**Records shown**

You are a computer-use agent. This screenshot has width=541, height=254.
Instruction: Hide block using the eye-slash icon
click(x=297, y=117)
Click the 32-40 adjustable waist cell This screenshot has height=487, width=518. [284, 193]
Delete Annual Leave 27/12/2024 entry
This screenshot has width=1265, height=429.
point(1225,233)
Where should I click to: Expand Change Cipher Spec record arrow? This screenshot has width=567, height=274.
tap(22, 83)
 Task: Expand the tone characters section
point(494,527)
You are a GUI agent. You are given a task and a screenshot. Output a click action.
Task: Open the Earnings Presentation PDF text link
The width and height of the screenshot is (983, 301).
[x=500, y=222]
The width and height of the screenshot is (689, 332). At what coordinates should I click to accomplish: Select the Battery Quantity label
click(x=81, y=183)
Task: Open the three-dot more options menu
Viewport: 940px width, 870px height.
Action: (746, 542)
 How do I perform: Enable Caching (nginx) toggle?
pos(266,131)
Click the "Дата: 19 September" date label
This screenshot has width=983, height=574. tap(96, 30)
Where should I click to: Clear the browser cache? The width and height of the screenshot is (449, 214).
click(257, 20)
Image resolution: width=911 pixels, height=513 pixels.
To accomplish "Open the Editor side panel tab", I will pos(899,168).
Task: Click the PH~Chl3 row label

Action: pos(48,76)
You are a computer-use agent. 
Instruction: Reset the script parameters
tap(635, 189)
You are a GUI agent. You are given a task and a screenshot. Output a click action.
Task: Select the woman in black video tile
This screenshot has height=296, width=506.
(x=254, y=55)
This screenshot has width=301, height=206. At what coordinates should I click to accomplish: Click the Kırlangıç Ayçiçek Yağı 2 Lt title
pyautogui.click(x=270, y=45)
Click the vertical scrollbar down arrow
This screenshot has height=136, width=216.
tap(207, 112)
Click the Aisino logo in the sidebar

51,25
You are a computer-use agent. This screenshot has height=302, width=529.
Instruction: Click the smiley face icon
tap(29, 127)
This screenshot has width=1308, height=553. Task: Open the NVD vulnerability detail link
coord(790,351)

**Aim of the task**
Find each line in the records holding the string "computer" and show it.

**Written solution**
You are a computer-use agent. This screenshot has width=541, height=254.
You are a computer-use agent. 
You are a computer-use agent. This screenshot has height=302, width=529.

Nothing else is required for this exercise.